One those evenings, I gained a sense of Westy the patriot. He loved his country and gained genuine pride as being introduced as ‘a former Everton and England No1.’ If you were fortunate to visit his house you would have seen further evidence with his memorabilia of the Royal Family on prominent display.
As England prepare to face France tonight in another European Championship, spare a thought for Westy, now reunited with his very best friend. May they both rest in peace.
Martin now works for F.I.F.A. as the Webmaster for the English version of the website
Tribute from the fans
RIP. My thoughts go out to all of the West family members and friends that Gordon has left behind. The Everton family are with you every step of the way as you enter this unfortunate period of your lives.

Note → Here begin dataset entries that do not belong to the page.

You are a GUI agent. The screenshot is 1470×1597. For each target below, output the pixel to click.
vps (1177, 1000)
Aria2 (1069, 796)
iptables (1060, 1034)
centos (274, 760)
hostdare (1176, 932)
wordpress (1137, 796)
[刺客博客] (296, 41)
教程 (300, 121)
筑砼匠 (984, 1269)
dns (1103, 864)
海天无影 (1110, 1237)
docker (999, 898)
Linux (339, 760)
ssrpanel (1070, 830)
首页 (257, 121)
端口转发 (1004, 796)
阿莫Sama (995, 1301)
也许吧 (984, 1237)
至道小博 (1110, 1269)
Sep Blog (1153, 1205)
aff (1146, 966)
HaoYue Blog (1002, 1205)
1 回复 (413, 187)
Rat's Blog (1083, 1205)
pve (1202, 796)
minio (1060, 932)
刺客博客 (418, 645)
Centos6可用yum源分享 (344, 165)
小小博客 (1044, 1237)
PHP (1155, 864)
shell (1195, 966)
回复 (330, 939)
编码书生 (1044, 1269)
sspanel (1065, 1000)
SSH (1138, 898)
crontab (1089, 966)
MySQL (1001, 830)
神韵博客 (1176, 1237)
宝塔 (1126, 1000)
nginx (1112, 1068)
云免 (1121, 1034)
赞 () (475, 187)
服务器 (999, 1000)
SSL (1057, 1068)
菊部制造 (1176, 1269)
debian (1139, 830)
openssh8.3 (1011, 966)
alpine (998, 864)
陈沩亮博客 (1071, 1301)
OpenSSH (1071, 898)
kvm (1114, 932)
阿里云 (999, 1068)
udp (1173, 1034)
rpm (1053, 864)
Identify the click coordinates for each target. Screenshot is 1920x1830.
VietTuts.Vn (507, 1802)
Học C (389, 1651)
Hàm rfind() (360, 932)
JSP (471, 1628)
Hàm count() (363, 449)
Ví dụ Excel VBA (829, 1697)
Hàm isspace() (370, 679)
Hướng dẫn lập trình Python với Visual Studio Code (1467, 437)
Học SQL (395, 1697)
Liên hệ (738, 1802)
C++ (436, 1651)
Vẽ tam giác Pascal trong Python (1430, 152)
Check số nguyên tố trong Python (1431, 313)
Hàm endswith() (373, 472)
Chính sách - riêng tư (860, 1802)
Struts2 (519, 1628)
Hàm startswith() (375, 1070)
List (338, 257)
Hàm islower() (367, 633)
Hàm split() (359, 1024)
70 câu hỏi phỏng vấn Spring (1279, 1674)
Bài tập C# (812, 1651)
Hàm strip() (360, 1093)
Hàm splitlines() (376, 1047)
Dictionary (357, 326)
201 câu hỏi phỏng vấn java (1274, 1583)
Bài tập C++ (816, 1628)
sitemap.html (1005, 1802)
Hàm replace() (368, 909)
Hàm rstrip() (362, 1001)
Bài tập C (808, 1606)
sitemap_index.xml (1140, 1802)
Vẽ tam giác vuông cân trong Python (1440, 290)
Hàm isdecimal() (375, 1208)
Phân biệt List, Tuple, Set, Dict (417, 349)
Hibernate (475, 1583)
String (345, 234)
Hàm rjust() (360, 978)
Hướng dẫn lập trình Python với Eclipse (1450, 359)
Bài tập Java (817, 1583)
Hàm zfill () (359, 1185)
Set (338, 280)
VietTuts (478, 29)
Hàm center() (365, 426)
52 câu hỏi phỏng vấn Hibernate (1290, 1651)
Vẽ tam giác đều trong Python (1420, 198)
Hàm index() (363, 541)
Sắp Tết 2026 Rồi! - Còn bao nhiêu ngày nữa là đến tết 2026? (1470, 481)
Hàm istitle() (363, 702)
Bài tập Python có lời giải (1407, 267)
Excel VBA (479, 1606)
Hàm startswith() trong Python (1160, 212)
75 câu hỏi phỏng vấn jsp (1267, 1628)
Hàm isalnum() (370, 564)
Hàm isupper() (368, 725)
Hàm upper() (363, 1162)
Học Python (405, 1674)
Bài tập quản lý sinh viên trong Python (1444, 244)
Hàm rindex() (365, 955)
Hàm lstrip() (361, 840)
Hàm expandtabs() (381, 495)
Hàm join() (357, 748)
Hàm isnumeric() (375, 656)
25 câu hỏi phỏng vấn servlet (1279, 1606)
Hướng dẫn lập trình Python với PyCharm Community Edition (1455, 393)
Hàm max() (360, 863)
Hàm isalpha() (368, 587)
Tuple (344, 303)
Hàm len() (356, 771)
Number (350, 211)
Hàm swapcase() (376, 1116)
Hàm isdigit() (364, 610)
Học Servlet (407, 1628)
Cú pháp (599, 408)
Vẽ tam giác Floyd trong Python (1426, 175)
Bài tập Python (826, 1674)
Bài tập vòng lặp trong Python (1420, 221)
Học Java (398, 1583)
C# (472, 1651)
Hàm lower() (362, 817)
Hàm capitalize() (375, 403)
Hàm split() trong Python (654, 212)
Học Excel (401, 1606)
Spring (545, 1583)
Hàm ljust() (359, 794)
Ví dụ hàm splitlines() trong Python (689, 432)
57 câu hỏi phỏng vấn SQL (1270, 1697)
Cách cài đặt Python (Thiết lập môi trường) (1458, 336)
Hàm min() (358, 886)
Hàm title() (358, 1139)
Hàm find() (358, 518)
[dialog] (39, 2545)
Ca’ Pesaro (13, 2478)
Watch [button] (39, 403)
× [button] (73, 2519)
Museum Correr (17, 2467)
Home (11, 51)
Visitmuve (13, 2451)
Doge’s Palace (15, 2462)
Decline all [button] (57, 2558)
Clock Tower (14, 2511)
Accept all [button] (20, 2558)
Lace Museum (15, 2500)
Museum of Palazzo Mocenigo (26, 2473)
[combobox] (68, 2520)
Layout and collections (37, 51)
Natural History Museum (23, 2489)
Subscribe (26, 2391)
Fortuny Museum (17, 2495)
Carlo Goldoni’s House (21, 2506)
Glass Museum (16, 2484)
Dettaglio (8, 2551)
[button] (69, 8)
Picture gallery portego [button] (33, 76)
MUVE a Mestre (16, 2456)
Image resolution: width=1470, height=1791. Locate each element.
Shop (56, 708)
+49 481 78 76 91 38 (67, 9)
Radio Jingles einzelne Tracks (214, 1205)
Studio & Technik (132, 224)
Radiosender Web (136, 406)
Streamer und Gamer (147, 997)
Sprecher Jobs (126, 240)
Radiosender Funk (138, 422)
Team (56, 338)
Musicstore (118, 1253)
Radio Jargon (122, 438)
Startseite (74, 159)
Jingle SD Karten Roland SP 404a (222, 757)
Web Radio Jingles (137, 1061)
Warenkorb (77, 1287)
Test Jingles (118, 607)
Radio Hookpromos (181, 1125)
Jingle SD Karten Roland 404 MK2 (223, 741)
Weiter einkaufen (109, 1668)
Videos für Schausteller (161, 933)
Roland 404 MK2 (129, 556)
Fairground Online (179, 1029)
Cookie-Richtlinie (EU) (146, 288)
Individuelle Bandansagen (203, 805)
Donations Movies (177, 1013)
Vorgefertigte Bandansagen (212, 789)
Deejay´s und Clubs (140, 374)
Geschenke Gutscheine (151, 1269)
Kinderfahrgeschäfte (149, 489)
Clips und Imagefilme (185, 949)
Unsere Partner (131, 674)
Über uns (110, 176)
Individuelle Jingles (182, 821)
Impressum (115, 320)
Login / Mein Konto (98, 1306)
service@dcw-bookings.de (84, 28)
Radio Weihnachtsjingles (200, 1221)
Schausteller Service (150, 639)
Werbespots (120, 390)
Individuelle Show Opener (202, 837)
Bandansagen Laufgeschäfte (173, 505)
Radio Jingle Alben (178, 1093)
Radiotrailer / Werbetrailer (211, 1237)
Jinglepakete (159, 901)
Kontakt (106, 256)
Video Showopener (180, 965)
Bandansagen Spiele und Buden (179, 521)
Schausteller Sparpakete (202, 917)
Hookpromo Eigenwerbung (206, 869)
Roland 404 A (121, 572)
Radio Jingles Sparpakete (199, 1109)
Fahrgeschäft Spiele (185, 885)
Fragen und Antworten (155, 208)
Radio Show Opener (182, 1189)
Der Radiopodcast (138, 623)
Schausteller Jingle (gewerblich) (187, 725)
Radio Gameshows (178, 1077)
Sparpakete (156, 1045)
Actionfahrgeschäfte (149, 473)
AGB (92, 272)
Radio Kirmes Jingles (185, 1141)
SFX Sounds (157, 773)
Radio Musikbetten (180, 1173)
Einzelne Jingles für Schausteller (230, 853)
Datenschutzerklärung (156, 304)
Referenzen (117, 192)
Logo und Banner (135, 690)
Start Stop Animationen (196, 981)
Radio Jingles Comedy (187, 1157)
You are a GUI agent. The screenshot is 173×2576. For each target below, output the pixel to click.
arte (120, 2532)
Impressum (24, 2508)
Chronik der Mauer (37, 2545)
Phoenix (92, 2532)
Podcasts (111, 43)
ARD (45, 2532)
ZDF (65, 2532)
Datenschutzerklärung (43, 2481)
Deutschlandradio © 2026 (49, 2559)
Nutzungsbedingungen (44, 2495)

Deepest sympathies to Gordon’s family on your loss. A true gentleman and Everton legend. May he rest in eternal peace.
My sincerest condolences to all the West Family. I was lucky enough to see Gordon play, albeit in his final years at Goodison, and later for Tranmere. He never gave less than 100% & as a former player was as generous as they come with his time – always talking to us fans in the Church tea room. We were proud of you & your contribution to the history of the club. RIP Gordon & thanks, again.
Being born in 1989 Gordon’s time at Everton was obviously over well before I was even born.
I am here to offer my condolences to a man who played such vital part in one of the most successful Everton teams of all time.
Hopefully Goodison can give you the send off you deserve, rest in peace.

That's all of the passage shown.